Turns out, the grandfather is really sick. Really, really sick. As in might-not-make-it sick. Mesothelioma. He has surgery scheduled in a couple of weeks. The doctors hope that it will give him a few more months to a year, but there’s a big chance he won’t survive the surgery.

Dang.

Not only that, but these kids just lost their other grandfather a few weeks ago.

Dang again.

Amazing how our troubles shrink like shadows when exposed to the light of someone else’s. I’m reminded of the words of Psalm 118, “This is the day that the Lord has made; let us rejoice and be glad in it.” Life is a celebration, each and every day of it. We exist day-to-day along a continuum between grief and elation.
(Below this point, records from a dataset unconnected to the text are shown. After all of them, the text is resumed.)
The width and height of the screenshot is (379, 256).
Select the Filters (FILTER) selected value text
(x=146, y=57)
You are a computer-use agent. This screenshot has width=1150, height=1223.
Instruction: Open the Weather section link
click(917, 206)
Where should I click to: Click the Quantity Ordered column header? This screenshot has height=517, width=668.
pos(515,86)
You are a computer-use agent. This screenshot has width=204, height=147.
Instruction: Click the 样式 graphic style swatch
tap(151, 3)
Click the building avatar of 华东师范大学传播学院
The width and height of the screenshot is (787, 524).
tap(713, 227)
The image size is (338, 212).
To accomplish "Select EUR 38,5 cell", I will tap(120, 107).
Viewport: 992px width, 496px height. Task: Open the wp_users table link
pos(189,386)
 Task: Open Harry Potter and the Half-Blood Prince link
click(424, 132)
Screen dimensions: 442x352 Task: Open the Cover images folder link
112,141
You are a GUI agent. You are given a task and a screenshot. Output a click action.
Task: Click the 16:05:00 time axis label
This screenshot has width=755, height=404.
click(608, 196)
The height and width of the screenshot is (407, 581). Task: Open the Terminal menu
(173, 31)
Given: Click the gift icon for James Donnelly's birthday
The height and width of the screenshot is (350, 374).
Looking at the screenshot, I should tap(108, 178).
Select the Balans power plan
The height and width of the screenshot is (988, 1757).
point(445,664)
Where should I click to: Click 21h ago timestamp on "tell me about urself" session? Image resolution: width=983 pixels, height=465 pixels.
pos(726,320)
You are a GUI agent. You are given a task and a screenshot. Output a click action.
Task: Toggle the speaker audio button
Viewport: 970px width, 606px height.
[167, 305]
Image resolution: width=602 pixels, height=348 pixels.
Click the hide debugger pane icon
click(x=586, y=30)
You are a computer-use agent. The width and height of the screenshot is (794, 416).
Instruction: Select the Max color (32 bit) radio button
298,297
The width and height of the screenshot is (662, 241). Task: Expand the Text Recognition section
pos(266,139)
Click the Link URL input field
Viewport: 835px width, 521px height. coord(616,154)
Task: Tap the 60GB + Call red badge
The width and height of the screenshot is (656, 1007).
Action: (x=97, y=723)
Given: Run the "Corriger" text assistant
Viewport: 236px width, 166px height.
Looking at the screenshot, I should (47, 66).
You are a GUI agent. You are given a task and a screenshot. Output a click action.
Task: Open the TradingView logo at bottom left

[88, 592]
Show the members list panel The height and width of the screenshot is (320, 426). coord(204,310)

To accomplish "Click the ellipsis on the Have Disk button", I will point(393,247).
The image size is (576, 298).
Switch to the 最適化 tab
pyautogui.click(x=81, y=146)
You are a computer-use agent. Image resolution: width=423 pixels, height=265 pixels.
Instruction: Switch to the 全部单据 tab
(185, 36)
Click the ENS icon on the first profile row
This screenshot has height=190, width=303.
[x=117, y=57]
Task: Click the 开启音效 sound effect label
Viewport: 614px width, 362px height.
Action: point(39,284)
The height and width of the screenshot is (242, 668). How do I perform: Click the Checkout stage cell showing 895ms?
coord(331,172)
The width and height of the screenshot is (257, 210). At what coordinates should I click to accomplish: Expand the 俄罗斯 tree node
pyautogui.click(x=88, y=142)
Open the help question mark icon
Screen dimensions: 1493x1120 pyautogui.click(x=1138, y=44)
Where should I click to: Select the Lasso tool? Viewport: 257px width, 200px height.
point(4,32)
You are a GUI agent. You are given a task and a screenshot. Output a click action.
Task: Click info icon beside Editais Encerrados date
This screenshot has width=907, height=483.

Hopefully, we’ll spend more time toward the latter. But in all our circumstances, there is cause for rejoicing: the love of friends and family, the providence of the Creator. Sunsets and singing birds. In good times, we inhale joy through our experiences; in bad, we exhale it in the form of the memories that sustain us. But in all things, let us find our way to the celebration.

Okay, I guess I’m done wallowing, or reflecting, or whatever I want to call my little pity party.

Because there’s a family next door that needs a brisket.